だからチビって言ったのはギルだからね!?それにたぶん身長も僕と5cmくらいしか変わらな──
……ギル?今気付いたんだけど、身長が僕とそんなに違わないアルベドさんの事をドチビと言ったと言うことは、間接的に僕のこともチビって言った事にならない?きっとなるよね?
「とりだなジェリド!頑張れよ」
「座るだけなのになにを頑張るのさ!」
「おっ!?おぉ、それもそうだな?……なんだよジェリド?なんで
いきなり怒ってんだよ?」
「ライ。後でギルにお仕置きしたいんだけど、場合によっては協力してくれないかな?」
《おう!良いぜ?》
「ライ!?おいジェリド!お仕置きってなんだよ!?理由は!?」
「それに気づけない無神経なギルが悪い」
僕は扉を開いて部屋の中へと入った。
部屋の中には先程見た豪華な椅子があるだけで、あとは意外と殺風景な部屋だった。
椅子に座る為に椅子に近付いていくと、椅子の背もたれの部分になにやら大量の文字が掘られている事に気付いた。

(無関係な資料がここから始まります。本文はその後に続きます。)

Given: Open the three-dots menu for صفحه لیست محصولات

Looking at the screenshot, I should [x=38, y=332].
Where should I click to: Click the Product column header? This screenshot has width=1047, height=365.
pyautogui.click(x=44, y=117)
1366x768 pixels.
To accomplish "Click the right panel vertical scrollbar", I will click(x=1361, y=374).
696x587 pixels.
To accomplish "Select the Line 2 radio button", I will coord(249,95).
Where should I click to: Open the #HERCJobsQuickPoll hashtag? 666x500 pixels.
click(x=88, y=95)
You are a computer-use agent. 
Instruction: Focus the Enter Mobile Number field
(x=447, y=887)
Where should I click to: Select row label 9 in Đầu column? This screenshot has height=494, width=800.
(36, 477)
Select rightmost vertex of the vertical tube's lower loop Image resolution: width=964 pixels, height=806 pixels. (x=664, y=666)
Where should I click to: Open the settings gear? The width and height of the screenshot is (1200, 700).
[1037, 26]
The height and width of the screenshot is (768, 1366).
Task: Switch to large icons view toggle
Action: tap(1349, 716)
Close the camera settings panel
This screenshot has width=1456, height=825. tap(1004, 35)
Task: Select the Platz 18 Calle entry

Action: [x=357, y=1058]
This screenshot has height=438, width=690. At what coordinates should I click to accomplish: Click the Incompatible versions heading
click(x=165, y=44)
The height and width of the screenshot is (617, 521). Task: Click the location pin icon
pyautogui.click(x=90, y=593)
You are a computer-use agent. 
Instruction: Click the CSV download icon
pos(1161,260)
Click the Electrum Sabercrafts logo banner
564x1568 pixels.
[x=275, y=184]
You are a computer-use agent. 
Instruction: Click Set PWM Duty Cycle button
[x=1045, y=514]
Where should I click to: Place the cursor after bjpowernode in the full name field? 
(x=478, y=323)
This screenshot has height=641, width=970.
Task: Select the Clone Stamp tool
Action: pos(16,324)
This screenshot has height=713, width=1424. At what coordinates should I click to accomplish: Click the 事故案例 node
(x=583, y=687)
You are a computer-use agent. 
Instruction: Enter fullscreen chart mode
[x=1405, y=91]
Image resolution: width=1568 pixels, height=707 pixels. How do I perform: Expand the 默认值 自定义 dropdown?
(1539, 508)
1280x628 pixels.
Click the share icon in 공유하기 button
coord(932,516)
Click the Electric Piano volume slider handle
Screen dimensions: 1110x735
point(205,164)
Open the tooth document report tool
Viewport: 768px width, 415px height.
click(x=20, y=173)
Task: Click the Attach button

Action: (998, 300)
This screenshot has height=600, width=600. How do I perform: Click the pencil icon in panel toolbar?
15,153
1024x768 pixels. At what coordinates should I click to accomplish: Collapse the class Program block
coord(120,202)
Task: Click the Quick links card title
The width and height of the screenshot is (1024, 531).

──この闘技場における闘いを、無血の物としたくばここに座りて魔力を供給せよ。
起動に必要な魔力は50000EP
維持に必要な魔力は1000EP/m
1人戦死する毎に──
「なにをしているんだブラッドリー君。早く座りなさい」
「あっ!はい」
文章の内容は気になったけど、今は皆が僕の測定が終わるのを待っているんだ。さっさと座って終わらせないと。
僕は慌てて椅子に座り、しばらく待つ。……待つ……待つ……まだ?
試験官も他の受験生も扉の上、恐らく数値が表示されるガラスの部分を静かに眺めている。
中にも外の数値が表示されるガラスと似たような物があったが、こちらは残念ながら割れていたため数値は表示されていない。
皆はすぐ終わったのに僕はまだなのかな?
「あのう、まだひっ!?」
試験官に声をかけると、それに反応した無数の視線が僕の方へと向けられ、僕は思わず悲鳴をあげてしまった。
「あ、あぁ、もう良いぞ?出て来なさい」
「は、はい」
僕は転けないようにゆっくりと注意しながら歩いて扉の方へと向かう。
なんでこの扉はガラスで出来ているのさ!?皆の視線が刺さってなんだか恐いじゃないか!?
扉を開いて外に出て、数値が表示される場所を見ようとしたが、既に数字の表示は消えていた。
「あ、あのう、僕の数値っていくつだったんですか?」
ずっと僕を皆が見ていてなんだか恐いんだけど?というかアルベドさんは未だに僕のことを睨んでいる……。
悪いのは全部ギルだからね!?僕はチビなんて思っていないよ?僕より少し小さくて、もしアルベルトさんがいなかったら、この学年で1番背が低かったのが僕だったかも知れないと、心の底から安堵はしたけど!
「え、えぇっと、君の数値は530000です」
「あっ、はいそうですか」
530000かぁ……あれ?なんか多くない?魔法使い100人以下どころか、これじゃあ200人分じゃないか?
そして試験官が真顔で僕に問いかけてきた。
「君はいったい何者なんだ?」
「さ、さあ?自分でもわかりません」
1行目が誤って【貴族・上級使用人育成コース】になっていたので【選抜コース】に直しました。